Из неотправленного письма Александра Розенцвайга, отца Леонида, написанного после гибели сына: «Я частенько сижу и смотрю на телефон. Жду! Жду! Мне все время кажется, а вдруг он зазвонит, и когда я сниму трубку, то услышу такой родной твой голос: «Пап-ка! Это я, Леня!» Но этого уже не будет. Никогда!... Они лишили тебя жизни...они лишили нас с мамой надежд...радости услышать голоса внуков...Твой прадед, а мой дед был убит в начале прошлого века такими же отморозками во время еврейского погрома...»

ВМЕСТО ЭПИЛОГА

Историю жизни и гибели талантливого журналиста Леонида Белаги я завершаю строчками из его статьи «Река жизни», которую он написал о своем семейном древе:

«Жизнь человека подобна полноводной реке, текущей через время и различные обстоятельства. Тени предков охраняют ее истоки, извилистый путь русла следует причудам судьбы, а в устье, если сложилось, серебряными колокольчиками звенит радостный смех детей. Рассказать чью-то жизнь – все равно, что пройти вдоль реки от самых истоков до устья, потрогать и обонять каждую травинку, выросшую на берегу, а потом, спустившись к воде, попробовать ее на вкус – какая она».

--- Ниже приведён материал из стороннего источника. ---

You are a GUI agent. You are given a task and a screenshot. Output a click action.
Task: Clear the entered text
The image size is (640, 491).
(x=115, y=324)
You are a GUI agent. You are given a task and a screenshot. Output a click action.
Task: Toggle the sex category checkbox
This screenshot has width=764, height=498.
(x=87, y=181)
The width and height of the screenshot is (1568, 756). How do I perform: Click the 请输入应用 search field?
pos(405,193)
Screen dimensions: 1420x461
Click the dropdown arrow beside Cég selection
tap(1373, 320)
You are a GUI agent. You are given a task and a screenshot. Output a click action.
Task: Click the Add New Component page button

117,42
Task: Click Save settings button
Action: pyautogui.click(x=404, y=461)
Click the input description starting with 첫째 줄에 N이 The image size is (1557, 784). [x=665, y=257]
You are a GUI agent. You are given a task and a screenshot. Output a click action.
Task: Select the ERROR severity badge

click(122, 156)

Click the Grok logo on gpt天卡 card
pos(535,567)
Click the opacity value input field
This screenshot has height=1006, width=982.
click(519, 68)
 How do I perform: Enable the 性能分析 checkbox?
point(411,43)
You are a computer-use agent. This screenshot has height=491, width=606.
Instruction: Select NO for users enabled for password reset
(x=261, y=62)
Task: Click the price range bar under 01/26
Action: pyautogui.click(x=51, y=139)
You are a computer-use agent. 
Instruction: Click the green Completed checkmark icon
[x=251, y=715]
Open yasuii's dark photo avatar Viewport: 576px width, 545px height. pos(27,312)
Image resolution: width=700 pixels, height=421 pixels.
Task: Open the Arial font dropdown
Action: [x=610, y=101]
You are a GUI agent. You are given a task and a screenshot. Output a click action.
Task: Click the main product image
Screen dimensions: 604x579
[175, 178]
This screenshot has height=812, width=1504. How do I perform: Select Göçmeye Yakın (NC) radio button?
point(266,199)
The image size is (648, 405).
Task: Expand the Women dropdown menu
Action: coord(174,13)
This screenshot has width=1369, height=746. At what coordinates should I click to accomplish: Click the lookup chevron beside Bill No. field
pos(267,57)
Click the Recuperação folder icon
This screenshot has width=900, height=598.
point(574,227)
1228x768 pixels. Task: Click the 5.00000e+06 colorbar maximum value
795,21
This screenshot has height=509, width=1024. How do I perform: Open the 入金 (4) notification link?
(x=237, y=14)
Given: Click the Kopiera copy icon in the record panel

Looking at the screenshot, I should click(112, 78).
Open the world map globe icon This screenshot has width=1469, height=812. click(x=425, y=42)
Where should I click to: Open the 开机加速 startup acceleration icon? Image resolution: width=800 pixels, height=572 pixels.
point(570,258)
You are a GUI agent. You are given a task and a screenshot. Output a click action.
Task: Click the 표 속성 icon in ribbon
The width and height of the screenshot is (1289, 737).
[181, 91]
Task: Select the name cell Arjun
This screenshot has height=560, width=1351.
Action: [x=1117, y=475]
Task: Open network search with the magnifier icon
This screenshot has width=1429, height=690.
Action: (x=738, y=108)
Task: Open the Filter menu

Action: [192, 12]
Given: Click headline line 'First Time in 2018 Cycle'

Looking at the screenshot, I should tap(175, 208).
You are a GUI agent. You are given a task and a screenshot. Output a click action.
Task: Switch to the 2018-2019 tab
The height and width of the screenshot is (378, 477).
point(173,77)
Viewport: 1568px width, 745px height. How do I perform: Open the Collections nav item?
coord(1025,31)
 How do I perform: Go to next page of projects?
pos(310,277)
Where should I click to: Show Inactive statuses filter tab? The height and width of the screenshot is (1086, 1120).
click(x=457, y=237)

...Жаль, что не сложилось, и в устье его реки не звенит серебристыми колокольчиками радостный смех детей. Единственное, чего Леонид не успел – обзавестись семьей и детьми. Но все равно его рано прервавшаяся жизнь – и есть та самая полноводная река, текущая через время и обстоятельства, о которой он писал. И вода в ней – чистая и прозрачная: это отчетливо понимаешь, перелистывая страницы его судьбы-книги.